PASSAGE TO READ ::
A Unified Model of Performance: Validation of its Predictions across Different Sleep/Wake Schedules.

Author information

1
Department of Defense Biotechnology High Performance Computing Software Applications Institute, Telemedicine and Advanced Technology Research Center, US Army Medical Research and Materiel Command, Fort Detrick, MD.
2
Department of Behavioral Biology, Walter Reed Army Institute of Research, Silver Spring, MD.

Abstract

STUDY OBJECTIVES:

Historically, mathematical models of human neurobehavioral performance developed on data from one sleep study were limited to predicting performance in similar studies, restricting their practical utility. We recently developed a unified model of performance (UMP) to predict the effects of the continuum of sleep loss-from chronic sleep restriction (CSR) to total sleep deprivation (TSD) challenges-and validated it using data from two studies of one laboratory. Here, we significantly extended this effort by validating the UMP predictions across a wide range of sleep/wake schedules from different studies and laboratories.

METHODS:

We developed the UMP on psychomotor vigilance task (PVT) lapse data from one study encompassing four different CSR conditions (7 d of 3, 5, 7, and 9 h of sleep/night), and predicted performance in five other studies (from four laboratories), including different combinations of TSD (40 to 88 h), CSR (2 to 6 h of sleep/night), control (8 to 10 h of sleep/night), and nap (nocturnal and diurnal) schedules.

ENTRIES SUPPLIED ::
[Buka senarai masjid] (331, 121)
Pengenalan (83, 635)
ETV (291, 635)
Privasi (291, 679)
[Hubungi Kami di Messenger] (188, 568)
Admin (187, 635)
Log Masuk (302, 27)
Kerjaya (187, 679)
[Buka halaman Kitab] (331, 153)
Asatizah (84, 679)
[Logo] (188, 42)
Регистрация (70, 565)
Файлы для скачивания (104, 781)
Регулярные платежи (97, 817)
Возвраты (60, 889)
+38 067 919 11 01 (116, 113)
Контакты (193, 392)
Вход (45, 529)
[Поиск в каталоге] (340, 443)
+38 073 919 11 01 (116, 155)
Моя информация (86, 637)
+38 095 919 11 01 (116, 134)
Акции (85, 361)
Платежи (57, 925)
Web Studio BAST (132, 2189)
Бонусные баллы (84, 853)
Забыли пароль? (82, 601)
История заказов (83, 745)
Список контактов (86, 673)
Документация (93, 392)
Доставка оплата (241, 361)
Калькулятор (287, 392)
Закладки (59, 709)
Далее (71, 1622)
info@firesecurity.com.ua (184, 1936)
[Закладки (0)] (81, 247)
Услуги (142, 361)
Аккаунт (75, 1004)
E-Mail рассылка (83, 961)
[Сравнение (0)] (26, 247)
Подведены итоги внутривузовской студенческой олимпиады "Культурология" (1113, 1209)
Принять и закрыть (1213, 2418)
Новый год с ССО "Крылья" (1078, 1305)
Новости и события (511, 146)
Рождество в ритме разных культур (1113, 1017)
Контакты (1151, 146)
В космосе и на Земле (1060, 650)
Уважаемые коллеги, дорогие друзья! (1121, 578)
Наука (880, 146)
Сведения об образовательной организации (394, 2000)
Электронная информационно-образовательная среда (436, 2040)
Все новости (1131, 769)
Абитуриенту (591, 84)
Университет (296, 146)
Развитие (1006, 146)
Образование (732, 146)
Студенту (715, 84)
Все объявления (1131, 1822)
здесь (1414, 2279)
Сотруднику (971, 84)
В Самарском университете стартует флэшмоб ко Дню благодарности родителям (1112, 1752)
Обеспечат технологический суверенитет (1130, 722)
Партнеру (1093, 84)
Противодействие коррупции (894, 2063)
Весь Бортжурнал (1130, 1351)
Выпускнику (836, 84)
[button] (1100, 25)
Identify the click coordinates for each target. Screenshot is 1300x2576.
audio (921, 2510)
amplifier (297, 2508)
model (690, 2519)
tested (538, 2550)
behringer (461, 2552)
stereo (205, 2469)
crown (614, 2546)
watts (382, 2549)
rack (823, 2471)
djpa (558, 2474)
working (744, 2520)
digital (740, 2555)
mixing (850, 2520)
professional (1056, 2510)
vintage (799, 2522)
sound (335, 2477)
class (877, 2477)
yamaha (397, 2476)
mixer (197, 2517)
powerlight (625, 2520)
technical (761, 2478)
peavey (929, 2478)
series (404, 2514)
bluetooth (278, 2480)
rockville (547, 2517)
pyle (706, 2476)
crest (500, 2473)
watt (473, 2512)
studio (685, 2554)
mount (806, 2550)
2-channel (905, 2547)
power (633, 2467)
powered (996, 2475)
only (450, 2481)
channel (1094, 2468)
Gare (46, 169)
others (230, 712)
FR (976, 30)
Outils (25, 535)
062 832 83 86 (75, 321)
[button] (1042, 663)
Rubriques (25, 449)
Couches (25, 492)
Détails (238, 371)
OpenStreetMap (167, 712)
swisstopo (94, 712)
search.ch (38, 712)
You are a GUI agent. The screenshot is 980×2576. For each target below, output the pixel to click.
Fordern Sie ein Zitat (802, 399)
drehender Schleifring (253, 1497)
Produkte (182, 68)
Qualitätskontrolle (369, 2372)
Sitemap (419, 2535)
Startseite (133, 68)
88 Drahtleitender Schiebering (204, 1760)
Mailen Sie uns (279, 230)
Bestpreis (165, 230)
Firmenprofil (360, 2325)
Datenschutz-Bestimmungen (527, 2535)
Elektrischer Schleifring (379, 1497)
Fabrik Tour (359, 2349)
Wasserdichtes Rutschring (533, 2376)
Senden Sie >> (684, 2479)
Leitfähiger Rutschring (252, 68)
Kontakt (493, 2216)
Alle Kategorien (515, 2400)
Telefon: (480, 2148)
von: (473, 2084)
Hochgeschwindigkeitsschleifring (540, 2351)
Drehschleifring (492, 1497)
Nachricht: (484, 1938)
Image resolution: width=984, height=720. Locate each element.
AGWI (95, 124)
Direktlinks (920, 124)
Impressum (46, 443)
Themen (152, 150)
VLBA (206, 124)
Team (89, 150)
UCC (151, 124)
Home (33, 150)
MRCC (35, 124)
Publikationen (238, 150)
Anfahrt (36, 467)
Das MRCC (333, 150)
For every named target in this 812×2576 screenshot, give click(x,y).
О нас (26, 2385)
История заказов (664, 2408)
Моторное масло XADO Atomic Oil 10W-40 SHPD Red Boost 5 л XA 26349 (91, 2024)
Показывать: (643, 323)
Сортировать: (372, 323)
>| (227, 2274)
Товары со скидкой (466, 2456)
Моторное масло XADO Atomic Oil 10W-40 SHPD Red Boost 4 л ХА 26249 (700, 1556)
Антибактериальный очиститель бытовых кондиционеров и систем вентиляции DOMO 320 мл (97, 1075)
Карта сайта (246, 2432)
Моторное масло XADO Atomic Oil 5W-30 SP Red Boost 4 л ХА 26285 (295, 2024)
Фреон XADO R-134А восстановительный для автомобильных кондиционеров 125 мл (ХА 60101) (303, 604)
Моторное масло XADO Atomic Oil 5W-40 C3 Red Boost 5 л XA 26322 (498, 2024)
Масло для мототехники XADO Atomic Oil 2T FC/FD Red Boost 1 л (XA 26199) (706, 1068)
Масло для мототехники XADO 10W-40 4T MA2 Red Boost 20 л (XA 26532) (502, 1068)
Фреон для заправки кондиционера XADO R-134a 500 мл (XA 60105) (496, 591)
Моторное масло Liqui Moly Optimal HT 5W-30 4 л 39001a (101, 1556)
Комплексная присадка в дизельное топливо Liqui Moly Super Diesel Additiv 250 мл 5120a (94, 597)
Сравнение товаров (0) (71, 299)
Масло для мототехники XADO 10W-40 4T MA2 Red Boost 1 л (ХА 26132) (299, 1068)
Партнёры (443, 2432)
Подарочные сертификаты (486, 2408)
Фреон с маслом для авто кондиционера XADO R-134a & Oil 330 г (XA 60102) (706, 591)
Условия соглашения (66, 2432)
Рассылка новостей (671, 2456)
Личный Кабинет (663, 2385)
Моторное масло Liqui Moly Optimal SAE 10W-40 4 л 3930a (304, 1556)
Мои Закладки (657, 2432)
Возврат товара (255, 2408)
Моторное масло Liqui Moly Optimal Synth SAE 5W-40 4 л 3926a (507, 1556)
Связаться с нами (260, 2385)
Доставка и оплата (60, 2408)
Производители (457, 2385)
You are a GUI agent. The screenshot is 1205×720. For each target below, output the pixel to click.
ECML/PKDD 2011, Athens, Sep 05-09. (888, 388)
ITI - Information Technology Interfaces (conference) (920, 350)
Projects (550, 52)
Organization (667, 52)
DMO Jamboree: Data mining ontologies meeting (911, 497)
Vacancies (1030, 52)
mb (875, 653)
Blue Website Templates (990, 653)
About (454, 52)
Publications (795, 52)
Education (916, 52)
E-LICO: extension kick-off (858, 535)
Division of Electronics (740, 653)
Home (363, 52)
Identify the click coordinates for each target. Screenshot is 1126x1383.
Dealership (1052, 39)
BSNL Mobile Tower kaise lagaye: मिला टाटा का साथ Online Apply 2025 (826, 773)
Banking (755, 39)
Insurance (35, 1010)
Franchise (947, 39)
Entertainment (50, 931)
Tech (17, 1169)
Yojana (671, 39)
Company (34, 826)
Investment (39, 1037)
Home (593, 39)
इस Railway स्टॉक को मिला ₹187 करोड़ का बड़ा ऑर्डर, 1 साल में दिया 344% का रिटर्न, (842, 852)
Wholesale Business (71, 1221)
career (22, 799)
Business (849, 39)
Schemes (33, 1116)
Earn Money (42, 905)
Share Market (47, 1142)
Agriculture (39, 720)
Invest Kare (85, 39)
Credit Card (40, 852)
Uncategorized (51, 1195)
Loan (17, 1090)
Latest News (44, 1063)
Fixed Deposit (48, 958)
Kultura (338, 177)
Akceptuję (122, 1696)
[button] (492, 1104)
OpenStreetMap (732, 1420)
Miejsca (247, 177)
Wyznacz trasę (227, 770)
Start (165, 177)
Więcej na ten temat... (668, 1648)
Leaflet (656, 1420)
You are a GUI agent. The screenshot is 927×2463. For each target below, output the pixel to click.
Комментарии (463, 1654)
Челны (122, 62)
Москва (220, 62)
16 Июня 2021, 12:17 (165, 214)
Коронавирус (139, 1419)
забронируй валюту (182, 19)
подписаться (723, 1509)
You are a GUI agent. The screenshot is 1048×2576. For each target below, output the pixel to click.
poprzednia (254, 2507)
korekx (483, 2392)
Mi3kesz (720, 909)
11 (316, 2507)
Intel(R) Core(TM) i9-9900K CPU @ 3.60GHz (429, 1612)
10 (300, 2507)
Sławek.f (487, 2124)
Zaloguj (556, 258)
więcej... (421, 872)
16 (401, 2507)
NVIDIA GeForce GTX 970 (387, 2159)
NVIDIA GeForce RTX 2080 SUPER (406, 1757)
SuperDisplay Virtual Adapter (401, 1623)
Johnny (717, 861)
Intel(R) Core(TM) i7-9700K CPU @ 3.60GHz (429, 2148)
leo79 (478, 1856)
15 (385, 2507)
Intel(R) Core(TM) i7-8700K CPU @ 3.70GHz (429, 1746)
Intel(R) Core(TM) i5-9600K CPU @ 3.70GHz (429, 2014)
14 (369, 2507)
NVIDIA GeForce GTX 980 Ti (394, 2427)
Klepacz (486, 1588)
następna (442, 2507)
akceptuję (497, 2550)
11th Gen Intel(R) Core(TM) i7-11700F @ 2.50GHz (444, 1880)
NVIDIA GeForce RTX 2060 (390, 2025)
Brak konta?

EXERCISE INSTRUCTIONS ::
1. Reproduce the part of the sleep-loss model abstract that starts with "Author information" and goes on through "Fort Detrick, MD.".
2. Write what comes next in the sleep-loss model abstract, continuing from the point where it stops.

ANSWERS PER TASK ::
1.
Author information

1
Department of Defense Biotechnology High Performance Computing Software Applications Institute, Telemedicine and Advanced Technology Research Center, US Army Medical Research and Materiel Command, Fort Detrick, MD.

2.
RESULTS:

The UMP accurately predicted PVT performance trends across 14 different sleep/wake conditions, yielding average prediction errors between 7% and 36%, with the predictions lying within 2 standard errors of the measured data 87% of the time. In addition, the UMP accurately predicted performance impairment (average error of 15%) for schedules (TSD and naps) not used in model development.

CONCLUSIONS:

The unified model of performance can be used as a tool to help design sleep/wake schedules to optimize the extent and duration of neurobehavioral performance and to accelerate recovery after sleep loss.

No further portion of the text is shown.